Tuesday, March 30, 2010

Whether there is an art of the good

In case you didn't make it through yesterday's post, here's where we're at regarding the different anti-systematic factors of Aristotle's Nicomachean Ethics:
  1. The guiding question of the work has no ready-made place in a system of valid undertakings, justifiable in advance on the basis of their outcomes.

  2. To determine the object of the spiritual activity of posing this question as something political has at least to begin with no scientific basis.

  3. Now let me just add that

  4. Aristotle leaves in question what the spiritual activity itself is, which when it directs itself to politics seems to supply the governing hold on the highest good.

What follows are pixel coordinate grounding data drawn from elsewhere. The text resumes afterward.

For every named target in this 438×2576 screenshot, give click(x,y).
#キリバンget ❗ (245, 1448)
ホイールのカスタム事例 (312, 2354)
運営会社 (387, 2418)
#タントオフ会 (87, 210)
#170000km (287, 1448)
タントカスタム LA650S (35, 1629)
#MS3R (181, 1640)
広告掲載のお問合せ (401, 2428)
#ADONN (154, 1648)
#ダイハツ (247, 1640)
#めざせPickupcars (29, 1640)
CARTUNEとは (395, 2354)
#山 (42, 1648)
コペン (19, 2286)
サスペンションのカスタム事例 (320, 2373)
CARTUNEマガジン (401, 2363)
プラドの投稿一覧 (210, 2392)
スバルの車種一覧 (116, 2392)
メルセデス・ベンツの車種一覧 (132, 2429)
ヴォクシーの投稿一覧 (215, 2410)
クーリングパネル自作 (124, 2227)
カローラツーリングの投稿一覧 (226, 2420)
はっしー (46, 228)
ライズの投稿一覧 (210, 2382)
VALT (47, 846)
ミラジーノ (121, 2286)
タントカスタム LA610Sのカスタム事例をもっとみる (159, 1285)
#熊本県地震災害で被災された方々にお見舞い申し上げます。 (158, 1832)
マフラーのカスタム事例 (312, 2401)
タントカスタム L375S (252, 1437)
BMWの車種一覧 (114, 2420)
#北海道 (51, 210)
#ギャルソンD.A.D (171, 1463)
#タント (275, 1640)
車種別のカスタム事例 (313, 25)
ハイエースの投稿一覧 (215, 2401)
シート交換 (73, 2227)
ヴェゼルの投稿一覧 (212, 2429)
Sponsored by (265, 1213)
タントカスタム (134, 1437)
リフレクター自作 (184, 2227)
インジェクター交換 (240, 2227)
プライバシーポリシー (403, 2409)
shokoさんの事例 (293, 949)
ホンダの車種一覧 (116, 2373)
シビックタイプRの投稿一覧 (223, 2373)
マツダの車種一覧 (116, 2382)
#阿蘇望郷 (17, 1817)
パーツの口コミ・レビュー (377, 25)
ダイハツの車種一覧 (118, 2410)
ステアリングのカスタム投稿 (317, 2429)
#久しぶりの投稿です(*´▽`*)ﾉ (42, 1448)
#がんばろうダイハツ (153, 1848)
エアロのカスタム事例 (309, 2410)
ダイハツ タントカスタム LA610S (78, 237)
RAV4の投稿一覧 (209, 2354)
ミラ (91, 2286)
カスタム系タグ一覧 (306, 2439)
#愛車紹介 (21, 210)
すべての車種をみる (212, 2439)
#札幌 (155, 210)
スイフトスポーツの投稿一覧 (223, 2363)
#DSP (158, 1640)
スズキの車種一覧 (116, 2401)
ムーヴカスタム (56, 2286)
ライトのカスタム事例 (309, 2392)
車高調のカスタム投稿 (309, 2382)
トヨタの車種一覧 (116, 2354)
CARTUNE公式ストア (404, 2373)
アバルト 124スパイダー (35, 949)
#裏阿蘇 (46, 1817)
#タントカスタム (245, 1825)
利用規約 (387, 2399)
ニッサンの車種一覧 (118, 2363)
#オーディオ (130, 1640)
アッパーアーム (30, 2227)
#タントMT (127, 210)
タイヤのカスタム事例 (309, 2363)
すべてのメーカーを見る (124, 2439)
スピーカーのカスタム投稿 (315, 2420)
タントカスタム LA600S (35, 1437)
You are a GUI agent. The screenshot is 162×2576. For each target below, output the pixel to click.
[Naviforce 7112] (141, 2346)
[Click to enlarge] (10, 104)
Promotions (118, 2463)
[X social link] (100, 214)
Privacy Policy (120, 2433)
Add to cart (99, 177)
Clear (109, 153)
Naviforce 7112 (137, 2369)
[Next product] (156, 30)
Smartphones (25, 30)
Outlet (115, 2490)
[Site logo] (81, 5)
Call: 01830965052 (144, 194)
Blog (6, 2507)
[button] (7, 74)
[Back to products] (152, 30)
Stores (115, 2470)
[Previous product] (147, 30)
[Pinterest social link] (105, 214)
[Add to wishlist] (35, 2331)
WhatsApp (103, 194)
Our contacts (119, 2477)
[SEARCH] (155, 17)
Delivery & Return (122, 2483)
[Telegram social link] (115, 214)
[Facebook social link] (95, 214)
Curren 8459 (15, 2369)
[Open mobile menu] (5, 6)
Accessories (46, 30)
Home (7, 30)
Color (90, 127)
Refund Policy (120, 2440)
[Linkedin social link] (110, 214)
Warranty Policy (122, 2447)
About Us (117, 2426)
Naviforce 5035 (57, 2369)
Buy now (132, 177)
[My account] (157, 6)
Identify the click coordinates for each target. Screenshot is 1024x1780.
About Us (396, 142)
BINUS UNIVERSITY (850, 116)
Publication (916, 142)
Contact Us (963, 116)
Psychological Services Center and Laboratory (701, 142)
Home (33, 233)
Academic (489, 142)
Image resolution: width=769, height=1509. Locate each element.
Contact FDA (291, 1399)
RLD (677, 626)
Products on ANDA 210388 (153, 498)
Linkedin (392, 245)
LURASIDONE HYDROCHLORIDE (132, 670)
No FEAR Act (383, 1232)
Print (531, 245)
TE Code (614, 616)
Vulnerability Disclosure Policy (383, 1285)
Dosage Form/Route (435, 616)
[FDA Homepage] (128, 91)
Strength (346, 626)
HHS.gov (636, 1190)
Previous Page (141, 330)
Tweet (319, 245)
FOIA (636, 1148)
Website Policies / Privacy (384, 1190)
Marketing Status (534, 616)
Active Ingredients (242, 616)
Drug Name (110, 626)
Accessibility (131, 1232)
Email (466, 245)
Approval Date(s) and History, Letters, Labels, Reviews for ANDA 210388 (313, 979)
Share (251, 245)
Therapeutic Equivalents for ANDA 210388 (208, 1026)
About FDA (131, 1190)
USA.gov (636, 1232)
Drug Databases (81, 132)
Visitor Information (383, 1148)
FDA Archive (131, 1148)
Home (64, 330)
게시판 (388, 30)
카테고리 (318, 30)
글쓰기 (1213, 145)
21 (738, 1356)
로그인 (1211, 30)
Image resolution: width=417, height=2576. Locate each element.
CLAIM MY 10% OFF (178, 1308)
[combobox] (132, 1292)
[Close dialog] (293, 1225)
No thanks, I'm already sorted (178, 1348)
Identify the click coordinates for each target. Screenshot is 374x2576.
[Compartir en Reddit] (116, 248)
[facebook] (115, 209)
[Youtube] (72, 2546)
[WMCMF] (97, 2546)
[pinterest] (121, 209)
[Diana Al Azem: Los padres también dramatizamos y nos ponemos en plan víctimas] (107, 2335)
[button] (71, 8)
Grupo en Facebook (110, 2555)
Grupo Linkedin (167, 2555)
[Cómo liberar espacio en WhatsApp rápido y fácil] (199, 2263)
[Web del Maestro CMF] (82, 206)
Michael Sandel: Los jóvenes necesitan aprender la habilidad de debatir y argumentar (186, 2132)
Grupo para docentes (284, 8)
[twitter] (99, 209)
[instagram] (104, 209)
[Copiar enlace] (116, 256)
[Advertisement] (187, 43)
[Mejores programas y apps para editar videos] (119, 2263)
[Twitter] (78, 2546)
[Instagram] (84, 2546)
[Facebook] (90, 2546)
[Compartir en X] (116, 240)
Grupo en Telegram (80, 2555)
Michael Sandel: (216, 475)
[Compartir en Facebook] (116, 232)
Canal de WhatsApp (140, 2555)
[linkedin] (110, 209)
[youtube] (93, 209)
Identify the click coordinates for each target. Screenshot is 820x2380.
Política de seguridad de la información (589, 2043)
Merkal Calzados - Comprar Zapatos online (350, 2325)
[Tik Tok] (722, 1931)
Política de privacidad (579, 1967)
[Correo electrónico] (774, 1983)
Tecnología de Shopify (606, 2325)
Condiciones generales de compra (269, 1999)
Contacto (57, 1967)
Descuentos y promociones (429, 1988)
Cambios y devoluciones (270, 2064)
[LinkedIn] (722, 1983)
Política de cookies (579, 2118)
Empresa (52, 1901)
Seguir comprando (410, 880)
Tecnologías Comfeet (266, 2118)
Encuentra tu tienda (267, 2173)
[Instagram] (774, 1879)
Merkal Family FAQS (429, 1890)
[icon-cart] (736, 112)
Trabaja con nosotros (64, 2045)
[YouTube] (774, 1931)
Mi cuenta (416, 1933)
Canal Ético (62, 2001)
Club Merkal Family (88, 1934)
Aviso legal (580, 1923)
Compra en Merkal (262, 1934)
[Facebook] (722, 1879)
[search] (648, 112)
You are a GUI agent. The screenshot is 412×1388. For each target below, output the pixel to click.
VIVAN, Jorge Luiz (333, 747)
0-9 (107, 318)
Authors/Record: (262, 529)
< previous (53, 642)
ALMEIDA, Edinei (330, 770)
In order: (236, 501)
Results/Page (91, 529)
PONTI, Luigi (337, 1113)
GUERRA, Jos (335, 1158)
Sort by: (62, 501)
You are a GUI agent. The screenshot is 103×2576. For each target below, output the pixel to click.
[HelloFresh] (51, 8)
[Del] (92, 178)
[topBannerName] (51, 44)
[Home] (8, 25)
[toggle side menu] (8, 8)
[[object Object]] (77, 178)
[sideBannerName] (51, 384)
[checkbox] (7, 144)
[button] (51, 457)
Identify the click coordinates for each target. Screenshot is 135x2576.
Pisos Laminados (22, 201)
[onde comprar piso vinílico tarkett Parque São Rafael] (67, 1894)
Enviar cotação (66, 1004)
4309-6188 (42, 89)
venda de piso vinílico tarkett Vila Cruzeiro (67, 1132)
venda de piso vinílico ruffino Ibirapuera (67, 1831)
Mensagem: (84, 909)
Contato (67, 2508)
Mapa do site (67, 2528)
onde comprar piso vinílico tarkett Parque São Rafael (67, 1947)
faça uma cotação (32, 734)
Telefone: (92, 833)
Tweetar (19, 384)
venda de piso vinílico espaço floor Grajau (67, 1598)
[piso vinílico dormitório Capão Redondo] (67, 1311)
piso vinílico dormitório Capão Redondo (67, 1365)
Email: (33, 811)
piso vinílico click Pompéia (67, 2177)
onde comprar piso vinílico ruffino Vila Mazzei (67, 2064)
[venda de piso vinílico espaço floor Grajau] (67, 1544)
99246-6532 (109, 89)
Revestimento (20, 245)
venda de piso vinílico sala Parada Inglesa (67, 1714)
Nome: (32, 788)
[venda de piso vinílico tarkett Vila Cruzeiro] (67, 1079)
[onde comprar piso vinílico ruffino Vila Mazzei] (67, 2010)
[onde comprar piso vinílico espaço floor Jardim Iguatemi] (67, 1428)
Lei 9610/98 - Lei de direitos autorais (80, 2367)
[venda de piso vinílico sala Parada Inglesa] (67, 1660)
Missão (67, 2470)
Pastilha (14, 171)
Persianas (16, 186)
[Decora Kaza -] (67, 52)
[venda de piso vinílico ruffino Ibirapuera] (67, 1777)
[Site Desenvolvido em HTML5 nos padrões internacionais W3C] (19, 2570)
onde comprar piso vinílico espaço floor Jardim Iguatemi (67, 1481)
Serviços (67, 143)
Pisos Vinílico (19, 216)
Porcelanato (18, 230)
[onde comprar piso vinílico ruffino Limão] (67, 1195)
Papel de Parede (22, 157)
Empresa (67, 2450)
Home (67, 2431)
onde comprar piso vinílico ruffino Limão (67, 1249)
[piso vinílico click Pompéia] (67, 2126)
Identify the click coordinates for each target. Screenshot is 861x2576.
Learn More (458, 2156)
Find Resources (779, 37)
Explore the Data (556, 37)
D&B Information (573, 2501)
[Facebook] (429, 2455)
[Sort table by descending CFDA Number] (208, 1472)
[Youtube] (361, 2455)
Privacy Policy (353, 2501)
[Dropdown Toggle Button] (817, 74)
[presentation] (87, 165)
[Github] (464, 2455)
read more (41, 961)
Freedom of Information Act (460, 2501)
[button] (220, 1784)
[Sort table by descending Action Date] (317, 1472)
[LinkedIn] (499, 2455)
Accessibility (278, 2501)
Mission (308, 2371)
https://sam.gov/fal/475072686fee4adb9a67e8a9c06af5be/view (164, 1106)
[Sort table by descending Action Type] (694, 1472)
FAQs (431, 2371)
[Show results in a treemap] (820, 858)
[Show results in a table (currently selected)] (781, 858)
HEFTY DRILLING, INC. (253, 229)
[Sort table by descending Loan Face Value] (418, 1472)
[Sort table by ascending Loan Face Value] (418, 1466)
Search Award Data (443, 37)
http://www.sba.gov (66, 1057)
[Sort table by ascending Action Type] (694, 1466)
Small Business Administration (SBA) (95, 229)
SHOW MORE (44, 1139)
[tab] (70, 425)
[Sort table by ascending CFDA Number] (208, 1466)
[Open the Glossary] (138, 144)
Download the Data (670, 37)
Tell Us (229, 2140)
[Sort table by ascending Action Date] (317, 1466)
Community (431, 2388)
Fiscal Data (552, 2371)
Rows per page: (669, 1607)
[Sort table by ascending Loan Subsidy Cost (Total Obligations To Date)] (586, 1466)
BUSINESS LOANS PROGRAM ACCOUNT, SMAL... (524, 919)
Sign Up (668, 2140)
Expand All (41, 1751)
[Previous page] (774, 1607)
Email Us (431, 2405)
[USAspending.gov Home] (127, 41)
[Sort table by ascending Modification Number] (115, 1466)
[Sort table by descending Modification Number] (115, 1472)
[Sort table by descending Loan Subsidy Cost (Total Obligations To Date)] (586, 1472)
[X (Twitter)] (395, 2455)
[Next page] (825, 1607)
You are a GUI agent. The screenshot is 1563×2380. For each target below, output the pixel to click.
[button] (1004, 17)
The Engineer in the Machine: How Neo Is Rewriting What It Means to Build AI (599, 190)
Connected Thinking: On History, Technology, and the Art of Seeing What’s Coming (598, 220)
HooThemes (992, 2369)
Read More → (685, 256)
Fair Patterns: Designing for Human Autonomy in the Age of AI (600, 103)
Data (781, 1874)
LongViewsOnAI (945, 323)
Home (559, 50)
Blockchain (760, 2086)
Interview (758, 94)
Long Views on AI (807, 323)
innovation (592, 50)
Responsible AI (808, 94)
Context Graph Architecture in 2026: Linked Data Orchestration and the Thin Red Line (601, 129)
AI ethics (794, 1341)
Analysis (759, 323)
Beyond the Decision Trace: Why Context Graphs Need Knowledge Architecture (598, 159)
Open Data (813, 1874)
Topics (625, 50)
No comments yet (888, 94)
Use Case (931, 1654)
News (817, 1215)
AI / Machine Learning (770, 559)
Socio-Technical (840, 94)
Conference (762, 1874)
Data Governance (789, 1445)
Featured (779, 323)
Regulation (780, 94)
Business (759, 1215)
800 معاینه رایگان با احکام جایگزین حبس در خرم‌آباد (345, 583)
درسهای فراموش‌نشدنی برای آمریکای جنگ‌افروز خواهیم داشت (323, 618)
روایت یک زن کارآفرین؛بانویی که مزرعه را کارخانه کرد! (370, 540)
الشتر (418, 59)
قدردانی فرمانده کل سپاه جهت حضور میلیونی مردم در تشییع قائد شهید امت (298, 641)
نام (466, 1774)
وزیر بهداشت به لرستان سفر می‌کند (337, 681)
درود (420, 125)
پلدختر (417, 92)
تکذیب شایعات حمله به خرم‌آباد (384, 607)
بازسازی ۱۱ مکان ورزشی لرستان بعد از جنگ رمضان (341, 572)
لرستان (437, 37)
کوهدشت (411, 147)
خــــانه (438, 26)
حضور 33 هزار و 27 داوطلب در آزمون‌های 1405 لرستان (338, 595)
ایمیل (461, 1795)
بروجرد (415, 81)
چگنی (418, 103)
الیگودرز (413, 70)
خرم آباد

"But if this is so," he says of the possibility of improving our aim by knowledge of the highest good, "one ought to try to get a grasp, at least in outline, of what it is and to what kind of knowledge or capacity it belongs" (tr. Joe Sachs, emphasis mine). Is politics a knowledge or a capacity? As Sachs point out in a note to his translation, "Aristotle does not specify the noun implicit in the substantive adjective "the political" (he politike), so "politics" here, from its context, means either the knowledge, the art, or some other capacity that is devoted to the things of the city."

Whether this indeterminacy is a deficiency of the starting point, to be scientifically honed down to a single definite spiritual activity, or reflects an indeterminacy in the subject matter, remains to be seen.